WHAT YOU NEED TO DO: Each line from the beginning of the entries below through the line that includes "Collapse the Key legend panel" must be returned exactly as given.

(Saved data entries)
━━━━━━

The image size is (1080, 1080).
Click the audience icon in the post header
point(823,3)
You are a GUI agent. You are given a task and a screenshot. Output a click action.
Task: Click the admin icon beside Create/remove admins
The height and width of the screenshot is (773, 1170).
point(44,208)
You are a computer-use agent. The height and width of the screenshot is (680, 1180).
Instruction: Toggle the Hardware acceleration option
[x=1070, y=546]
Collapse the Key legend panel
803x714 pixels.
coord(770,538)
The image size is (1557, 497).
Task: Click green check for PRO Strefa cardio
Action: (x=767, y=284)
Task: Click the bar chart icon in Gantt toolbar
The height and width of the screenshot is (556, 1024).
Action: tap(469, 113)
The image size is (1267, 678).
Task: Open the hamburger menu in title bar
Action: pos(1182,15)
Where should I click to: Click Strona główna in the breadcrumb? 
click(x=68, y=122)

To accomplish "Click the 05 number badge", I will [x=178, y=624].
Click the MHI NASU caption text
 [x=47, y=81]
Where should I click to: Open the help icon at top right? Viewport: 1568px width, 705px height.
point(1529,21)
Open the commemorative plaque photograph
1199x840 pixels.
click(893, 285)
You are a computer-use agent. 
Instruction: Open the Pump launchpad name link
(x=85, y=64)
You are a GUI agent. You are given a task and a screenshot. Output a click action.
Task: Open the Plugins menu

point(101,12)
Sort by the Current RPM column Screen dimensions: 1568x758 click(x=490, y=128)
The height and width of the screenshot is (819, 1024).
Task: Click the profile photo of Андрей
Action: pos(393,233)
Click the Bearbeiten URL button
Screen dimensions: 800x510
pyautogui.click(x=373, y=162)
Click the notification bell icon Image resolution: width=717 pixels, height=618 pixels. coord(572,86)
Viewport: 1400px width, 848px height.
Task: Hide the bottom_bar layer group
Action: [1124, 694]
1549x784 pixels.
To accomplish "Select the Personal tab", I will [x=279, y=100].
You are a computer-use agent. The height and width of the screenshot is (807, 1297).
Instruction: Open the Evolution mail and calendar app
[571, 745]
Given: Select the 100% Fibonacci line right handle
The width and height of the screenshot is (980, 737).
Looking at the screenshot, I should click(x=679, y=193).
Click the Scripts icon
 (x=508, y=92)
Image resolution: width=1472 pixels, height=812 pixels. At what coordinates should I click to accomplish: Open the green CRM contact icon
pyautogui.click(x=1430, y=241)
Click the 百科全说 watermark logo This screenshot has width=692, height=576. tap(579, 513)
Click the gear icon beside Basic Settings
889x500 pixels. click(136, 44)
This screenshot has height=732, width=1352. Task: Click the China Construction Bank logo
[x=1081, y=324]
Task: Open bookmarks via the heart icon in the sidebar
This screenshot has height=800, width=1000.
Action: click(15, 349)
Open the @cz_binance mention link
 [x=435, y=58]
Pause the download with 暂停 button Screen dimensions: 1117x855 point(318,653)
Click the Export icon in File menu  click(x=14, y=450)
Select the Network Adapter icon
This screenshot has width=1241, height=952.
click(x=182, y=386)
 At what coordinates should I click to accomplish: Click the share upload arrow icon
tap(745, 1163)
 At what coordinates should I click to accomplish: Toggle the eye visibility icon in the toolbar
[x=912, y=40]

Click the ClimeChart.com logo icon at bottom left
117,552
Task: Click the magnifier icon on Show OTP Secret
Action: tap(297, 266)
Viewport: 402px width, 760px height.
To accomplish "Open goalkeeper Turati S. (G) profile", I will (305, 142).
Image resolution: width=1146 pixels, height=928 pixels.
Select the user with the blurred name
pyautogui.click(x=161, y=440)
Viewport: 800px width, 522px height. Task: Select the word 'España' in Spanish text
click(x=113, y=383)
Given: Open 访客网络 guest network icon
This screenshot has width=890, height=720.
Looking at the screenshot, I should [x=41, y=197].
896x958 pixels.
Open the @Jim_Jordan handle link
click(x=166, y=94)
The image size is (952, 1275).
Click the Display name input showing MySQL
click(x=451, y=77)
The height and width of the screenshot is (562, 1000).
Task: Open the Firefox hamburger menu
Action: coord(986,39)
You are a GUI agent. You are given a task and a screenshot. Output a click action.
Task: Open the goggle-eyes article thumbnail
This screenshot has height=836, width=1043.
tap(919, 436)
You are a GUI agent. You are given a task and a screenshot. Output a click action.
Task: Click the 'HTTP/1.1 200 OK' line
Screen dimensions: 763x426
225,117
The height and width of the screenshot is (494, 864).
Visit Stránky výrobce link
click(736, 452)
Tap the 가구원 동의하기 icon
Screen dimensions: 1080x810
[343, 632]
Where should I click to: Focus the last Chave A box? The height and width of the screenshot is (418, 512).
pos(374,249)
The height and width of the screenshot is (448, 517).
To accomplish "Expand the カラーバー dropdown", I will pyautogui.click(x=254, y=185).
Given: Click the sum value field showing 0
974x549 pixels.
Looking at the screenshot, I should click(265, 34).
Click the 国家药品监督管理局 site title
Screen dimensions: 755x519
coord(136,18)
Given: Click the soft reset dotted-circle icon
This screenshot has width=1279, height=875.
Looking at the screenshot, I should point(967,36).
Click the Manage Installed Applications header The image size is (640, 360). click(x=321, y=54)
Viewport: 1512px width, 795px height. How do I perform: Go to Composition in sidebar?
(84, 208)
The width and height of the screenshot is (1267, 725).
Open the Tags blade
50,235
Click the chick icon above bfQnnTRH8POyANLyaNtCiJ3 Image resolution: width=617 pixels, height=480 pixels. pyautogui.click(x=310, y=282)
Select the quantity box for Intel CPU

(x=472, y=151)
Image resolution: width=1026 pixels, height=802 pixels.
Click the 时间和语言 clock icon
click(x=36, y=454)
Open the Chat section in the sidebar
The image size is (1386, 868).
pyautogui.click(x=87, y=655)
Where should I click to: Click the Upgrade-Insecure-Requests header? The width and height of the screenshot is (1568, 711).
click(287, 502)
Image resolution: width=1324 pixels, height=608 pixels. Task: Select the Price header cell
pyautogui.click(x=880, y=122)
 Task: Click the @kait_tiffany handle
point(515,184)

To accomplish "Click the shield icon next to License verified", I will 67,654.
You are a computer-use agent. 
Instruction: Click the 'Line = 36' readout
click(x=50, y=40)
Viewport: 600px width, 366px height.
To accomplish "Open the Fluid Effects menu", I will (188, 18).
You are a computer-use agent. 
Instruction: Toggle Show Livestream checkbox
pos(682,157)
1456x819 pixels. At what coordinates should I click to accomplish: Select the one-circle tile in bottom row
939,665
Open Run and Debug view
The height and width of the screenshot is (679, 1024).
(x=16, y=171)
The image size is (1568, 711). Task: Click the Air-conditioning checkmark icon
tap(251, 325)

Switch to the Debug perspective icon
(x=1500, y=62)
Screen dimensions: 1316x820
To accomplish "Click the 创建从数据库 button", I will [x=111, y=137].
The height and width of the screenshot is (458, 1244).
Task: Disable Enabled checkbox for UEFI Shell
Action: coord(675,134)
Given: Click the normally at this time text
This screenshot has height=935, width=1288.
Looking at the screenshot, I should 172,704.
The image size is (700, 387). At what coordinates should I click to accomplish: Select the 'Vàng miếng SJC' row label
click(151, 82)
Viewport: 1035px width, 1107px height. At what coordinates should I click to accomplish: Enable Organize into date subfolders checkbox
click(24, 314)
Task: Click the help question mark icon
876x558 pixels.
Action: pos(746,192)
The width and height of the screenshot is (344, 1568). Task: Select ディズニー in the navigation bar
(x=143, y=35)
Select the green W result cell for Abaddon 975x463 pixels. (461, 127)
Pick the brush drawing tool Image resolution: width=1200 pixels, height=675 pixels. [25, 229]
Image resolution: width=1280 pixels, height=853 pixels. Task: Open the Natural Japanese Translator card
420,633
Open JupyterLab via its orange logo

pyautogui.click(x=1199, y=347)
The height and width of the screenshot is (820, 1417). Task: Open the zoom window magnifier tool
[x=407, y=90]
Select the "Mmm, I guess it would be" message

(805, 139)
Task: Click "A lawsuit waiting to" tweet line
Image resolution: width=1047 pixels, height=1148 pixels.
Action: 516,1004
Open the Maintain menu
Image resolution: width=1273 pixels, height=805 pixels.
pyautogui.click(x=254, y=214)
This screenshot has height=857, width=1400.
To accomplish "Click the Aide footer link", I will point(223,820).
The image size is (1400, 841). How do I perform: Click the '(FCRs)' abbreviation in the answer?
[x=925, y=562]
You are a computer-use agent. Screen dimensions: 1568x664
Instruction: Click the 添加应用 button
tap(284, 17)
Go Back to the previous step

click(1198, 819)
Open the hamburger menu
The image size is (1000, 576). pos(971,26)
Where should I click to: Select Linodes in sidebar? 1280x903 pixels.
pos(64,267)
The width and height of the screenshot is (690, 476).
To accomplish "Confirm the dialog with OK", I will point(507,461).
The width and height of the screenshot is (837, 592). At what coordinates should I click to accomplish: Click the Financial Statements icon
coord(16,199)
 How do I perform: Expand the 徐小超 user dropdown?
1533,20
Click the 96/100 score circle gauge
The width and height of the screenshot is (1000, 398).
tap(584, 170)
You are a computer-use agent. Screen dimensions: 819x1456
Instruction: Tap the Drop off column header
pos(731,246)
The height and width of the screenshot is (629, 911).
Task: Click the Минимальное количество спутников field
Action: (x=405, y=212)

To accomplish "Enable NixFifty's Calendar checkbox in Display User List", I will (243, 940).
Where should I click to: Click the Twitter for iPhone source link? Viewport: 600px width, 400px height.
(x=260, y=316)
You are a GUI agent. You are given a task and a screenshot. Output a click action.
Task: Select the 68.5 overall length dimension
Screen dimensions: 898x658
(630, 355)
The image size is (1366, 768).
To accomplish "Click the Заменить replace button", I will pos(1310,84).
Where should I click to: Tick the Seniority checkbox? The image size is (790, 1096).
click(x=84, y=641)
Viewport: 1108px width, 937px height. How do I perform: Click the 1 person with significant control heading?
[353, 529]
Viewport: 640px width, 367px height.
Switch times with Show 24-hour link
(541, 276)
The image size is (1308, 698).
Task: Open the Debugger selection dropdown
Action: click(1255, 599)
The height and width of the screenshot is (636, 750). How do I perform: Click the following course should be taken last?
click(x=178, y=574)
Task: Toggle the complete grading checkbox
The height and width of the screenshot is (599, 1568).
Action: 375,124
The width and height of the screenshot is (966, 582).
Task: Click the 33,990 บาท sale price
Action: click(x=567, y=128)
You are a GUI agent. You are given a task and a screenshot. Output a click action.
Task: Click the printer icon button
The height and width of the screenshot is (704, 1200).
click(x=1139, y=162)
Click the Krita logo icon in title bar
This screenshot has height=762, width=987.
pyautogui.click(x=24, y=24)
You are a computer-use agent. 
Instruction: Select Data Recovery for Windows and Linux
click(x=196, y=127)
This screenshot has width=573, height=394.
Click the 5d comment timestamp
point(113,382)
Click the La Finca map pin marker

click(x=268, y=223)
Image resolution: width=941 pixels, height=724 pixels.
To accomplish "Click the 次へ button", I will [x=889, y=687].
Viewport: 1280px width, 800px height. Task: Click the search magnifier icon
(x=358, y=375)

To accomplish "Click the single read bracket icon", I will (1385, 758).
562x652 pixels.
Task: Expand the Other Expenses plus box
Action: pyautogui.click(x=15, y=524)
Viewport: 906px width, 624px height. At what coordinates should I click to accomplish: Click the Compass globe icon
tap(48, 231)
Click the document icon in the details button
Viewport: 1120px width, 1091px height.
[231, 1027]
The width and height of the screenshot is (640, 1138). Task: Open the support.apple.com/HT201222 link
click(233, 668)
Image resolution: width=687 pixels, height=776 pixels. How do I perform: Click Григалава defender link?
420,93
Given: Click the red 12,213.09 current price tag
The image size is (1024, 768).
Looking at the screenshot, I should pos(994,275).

━━━━━━

EXERCISE OUTPUT:
The image size is (1080, 1080).
Click the audience icon in the post header
point(823,3)
You are a GUI agent. You are given a task and a screenshot. Output a click action.
Task: Click the admin icon beside Create/remove admins
The height and width of the screenshot is (773, 1170).
point(44,208)
You are a computer-use agent. The height and width of the screenshot is (680, 1180).
Instruction: Toggle the Hardware acceleration option
[x=1070, y=546]
Collapse the Key legend panel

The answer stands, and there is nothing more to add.